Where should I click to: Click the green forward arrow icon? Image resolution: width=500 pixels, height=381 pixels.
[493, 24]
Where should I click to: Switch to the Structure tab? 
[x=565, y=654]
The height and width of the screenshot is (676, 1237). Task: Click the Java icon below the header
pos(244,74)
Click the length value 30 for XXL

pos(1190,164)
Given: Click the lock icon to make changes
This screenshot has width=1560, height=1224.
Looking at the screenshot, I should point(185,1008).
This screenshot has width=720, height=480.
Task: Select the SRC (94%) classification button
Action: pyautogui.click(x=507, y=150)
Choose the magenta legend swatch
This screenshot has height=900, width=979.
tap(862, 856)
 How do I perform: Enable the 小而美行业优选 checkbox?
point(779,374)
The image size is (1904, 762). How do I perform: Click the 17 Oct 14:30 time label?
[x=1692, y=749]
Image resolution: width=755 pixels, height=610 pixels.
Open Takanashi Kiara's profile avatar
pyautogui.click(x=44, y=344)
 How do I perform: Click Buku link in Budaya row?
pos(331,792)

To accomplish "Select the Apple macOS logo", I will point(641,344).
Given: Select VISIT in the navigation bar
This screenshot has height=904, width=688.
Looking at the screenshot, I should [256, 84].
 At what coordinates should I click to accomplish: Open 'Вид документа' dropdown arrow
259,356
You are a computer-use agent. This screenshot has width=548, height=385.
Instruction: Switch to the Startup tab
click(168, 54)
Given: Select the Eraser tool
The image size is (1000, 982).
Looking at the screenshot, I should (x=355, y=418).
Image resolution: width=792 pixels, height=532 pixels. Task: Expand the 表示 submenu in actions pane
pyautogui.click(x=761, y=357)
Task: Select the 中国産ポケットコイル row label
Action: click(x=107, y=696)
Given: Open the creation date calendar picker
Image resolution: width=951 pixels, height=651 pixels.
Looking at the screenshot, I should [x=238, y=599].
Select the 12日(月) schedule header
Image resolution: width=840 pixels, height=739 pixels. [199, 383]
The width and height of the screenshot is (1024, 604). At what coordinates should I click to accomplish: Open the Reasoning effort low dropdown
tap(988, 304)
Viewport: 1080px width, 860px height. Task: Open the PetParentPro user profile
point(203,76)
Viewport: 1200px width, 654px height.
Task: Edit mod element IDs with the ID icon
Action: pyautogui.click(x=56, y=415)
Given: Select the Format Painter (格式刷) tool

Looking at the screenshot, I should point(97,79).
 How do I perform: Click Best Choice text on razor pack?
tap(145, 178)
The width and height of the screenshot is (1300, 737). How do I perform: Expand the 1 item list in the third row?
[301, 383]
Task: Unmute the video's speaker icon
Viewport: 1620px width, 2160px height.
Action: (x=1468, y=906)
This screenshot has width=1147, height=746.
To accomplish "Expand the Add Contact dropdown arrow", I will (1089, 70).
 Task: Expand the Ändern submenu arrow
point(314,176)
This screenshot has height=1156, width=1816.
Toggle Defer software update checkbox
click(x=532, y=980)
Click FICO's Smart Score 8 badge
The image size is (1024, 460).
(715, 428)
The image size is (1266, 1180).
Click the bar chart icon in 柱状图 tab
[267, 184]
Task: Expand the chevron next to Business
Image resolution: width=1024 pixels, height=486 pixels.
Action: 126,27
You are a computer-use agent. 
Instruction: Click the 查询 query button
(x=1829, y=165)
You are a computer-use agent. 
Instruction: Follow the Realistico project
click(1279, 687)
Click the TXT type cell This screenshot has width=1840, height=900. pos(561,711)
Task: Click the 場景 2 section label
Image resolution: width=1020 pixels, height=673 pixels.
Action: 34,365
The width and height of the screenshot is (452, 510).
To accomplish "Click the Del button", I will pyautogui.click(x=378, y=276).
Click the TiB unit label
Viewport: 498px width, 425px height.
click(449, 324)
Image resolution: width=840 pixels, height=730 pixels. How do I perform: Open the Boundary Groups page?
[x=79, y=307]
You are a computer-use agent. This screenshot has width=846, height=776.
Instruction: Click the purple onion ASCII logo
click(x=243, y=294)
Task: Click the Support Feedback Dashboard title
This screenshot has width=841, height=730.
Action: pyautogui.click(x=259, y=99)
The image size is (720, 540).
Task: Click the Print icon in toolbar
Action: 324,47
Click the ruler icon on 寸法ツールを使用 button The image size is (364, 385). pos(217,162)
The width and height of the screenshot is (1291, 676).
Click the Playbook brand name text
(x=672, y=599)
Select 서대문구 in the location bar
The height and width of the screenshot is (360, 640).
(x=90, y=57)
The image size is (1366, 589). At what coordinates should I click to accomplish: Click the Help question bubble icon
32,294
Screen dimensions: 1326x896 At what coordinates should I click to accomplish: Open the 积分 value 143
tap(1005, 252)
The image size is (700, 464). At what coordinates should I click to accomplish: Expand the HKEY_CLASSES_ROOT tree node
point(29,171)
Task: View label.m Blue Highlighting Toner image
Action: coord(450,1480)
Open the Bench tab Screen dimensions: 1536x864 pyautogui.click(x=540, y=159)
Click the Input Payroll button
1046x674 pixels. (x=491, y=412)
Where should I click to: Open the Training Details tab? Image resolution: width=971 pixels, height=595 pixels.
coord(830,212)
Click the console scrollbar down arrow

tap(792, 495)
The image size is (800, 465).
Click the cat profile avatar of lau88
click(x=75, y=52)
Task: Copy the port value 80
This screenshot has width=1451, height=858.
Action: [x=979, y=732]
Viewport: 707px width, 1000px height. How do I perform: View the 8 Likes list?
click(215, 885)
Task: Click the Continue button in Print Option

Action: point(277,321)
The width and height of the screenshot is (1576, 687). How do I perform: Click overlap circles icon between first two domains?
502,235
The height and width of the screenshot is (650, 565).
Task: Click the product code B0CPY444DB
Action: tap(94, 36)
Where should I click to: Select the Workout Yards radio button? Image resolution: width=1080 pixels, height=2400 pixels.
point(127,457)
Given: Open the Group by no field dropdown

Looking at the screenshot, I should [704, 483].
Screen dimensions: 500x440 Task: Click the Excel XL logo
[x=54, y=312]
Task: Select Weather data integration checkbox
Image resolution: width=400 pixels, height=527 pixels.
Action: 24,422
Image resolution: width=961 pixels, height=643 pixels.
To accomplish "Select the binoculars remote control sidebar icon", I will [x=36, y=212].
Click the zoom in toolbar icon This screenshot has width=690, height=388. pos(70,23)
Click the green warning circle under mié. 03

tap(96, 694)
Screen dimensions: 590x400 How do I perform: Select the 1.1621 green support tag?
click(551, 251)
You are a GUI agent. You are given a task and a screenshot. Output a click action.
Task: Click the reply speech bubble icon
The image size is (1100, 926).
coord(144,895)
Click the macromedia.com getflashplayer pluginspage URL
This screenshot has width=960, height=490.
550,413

Instructions for the task:
Scan the lines above, and whenever one holds the string "computer", copy it.

Answer to this exercise:
You are a computer-use agent. This screenshot has width=548, height=385.
You are a computer-use agent. 
You are a computer-use agent. 
You are a computer-use agent. This screenshot has width=846, height=776.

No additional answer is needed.